Set down exactly, from the records below, the line with "再见小时候吉他谱_南拳妈妈_F调原版弹唱谱 (94, 2010)" through the line with "吉他谱下载 (103, 1608)", and nothing else.

*-*-*

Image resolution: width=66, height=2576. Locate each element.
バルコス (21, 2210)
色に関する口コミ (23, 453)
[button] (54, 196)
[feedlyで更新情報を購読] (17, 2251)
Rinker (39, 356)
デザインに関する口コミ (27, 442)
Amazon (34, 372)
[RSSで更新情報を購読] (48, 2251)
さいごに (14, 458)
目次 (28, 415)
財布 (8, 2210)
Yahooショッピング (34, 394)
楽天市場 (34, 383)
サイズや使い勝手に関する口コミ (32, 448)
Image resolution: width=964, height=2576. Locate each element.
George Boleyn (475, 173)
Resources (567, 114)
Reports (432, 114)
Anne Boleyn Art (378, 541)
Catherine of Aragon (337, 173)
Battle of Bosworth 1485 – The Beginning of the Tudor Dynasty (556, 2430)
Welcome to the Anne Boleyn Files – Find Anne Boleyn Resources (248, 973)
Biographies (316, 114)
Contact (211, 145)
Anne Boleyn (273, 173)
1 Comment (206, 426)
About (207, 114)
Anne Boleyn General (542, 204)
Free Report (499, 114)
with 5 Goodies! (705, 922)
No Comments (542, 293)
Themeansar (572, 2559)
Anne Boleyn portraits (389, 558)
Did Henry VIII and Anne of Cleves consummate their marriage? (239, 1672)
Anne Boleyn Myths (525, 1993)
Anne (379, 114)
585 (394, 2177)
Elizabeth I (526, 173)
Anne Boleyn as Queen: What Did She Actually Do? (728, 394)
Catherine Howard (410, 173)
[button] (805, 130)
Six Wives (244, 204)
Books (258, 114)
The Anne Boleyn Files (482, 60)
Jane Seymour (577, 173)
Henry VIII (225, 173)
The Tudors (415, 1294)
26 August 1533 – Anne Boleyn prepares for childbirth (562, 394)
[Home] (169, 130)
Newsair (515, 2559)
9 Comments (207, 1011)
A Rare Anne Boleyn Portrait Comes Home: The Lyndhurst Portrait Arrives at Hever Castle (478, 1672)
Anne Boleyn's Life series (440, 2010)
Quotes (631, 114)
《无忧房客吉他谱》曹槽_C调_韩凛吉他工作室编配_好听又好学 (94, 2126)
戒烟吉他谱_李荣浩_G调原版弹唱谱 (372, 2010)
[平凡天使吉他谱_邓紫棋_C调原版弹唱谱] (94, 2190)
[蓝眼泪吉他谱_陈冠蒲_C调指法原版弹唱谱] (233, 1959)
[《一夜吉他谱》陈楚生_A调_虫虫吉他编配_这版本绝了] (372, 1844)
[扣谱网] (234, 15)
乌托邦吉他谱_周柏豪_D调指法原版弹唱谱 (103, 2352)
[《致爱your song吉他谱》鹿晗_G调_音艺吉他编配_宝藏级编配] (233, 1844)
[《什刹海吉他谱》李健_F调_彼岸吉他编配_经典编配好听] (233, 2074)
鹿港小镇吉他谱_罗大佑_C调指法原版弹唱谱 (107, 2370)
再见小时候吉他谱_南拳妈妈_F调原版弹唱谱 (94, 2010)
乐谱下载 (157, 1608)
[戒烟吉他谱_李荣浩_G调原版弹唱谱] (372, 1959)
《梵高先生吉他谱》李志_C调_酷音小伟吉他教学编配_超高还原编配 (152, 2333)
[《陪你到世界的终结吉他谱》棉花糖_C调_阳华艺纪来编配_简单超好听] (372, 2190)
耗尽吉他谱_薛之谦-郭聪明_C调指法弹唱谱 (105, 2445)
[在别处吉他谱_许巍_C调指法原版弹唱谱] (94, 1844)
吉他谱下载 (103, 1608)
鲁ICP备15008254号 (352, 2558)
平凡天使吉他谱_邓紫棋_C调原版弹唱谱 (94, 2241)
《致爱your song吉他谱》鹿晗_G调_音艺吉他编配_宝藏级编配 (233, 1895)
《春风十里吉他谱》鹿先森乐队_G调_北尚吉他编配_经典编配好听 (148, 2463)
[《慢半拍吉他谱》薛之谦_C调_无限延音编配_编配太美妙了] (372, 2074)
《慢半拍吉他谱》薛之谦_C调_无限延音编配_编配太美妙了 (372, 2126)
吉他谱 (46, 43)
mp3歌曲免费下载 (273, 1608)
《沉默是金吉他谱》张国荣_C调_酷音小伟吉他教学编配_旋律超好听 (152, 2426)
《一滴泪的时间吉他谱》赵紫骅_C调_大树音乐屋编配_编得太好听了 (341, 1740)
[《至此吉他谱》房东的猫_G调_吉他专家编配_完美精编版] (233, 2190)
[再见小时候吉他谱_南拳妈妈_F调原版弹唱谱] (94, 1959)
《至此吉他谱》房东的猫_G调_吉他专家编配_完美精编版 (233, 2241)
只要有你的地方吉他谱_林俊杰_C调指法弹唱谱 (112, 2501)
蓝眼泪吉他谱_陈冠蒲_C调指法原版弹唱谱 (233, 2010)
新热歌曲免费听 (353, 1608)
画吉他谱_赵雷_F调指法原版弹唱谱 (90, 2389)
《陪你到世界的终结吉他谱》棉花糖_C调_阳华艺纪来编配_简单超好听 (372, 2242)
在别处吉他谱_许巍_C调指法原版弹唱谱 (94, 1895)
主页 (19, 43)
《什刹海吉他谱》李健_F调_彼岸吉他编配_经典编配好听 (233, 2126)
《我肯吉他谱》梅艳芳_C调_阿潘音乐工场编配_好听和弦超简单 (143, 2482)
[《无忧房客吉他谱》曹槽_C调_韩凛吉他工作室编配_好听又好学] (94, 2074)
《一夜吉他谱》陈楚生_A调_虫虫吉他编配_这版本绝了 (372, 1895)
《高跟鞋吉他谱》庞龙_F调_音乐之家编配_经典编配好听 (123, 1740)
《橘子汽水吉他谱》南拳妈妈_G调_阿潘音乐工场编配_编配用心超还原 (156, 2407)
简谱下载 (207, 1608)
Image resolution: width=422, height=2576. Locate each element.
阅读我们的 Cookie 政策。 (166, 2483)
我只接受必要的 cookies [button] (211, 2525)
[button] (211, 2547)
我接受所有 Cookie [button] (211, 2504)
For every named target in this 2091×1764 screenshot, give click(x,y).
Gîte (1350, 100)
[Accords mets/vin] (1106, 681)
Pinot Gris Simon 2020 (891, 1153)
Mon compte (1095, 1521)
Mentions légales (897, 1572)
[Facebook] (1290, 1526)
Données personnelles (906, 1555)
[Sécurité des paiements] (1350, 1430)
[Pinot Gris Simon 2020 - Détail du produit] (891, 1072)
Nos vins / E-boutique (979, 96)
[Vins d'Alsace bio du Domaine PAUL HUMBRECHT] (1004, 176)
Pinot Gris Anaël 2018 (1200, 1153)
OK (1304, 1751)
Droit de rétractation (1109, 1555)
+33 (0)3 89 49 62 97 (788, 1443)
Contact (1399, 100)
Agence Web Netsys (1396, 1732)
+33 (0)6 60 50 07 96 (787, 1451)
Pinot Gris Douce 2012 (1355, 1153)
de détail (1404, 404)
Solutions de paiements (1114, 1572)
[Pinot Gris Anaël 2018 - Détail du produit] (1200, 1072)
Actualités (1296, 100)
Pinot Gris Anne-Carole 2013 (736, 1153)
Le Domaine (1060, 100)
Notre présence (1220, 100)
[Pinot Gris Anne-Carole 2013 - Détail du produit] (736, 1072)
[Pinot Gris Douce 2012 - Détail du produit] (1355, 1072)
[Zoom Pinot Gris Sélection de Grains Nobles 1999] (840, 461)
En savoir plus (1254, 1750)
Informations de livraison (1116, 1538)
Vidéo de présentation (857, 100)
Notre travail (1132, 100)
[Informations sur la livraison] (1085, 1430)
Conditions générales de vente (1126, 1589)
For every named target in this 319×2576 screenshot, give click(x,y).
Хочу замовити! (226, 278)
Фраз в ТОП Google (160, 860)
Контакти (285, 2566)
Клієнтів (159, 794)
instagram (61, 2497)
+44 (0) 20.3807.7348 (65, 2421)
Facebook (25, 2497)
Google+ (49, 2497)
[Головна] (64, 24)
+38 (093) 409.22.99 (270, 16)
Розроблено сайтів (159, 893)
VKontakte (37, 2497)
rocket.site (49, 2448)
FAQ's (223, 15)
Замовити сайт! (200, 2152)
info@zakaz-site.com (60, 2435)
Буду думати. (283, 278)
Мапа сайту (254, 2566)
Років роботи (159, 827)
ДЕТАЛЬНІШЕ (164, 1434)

*-*-*

-- Your solution --
再见小时候吉他谱_南拳妈妈_F调原版弹唱谱 (94, 2010)
乐谱下载 (157, 1608)
[戒烟吉他谱_李荣浩_G调原版弹唱谱] (372, 1959)
《梵高先生吉他谱》李志_C调_酷音小伟吉他教学编配_超高还原编配 (152, 2333)
[《陪你到世界的终结吉他谱》棉花糖_C调_阳华艺纪来编配_简单超好听] (372, 2190)
耗尽吉他谱_薛之谦-郭聪明_C调指法弹唱谱 (105, 2445)
[在别处吉他谱_许巍_C调指法原版弹唱谱] (94, 1844)
吉他谱下载 (103, 1608)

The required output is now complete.